§ **Task details**
Find the lines below that include the word "Given" and state how many there are, adding nothing.

§ **Listed entries**
+ + + + +

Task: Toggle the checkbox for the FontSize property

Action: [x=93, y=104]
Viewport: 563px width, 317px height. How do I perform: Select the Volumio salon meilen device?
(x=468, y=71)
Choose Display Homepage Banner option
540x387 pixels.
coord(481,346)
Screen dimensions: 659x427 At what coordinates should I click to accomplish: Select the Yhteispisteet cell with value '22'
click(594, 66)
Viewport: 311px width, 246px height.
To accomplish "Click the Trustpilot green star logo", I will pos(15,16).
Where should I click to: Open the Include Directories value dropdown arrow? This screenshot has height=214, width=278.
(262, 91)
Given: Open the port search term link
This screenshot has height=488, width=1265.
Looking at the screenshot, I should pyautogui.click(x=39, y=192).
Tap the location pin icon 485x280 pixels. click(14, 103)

+ + + + +

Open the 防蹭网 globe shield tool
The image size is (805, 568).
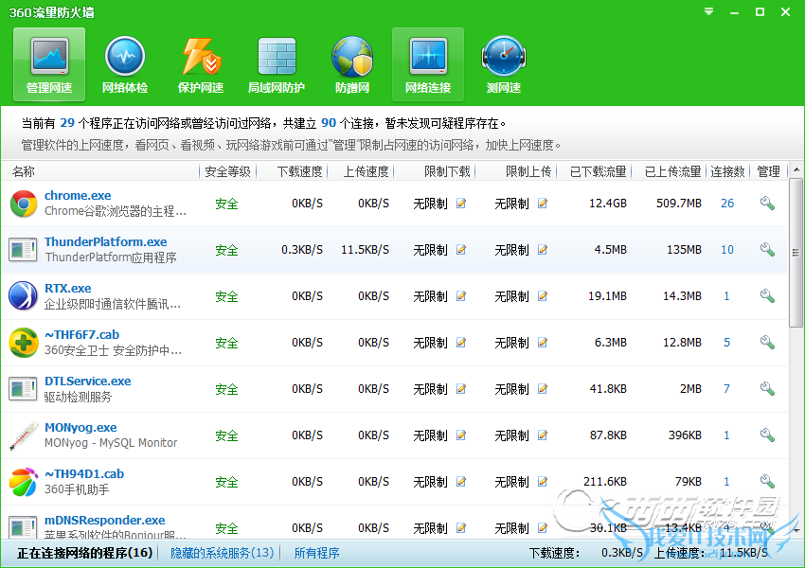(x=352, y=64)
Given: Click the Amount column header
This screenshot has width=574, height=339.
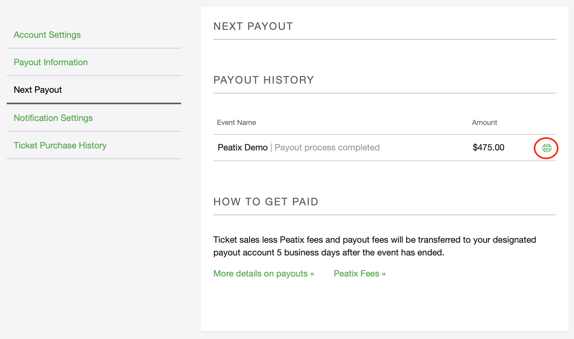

+ + + + +

§ **The completed task**
2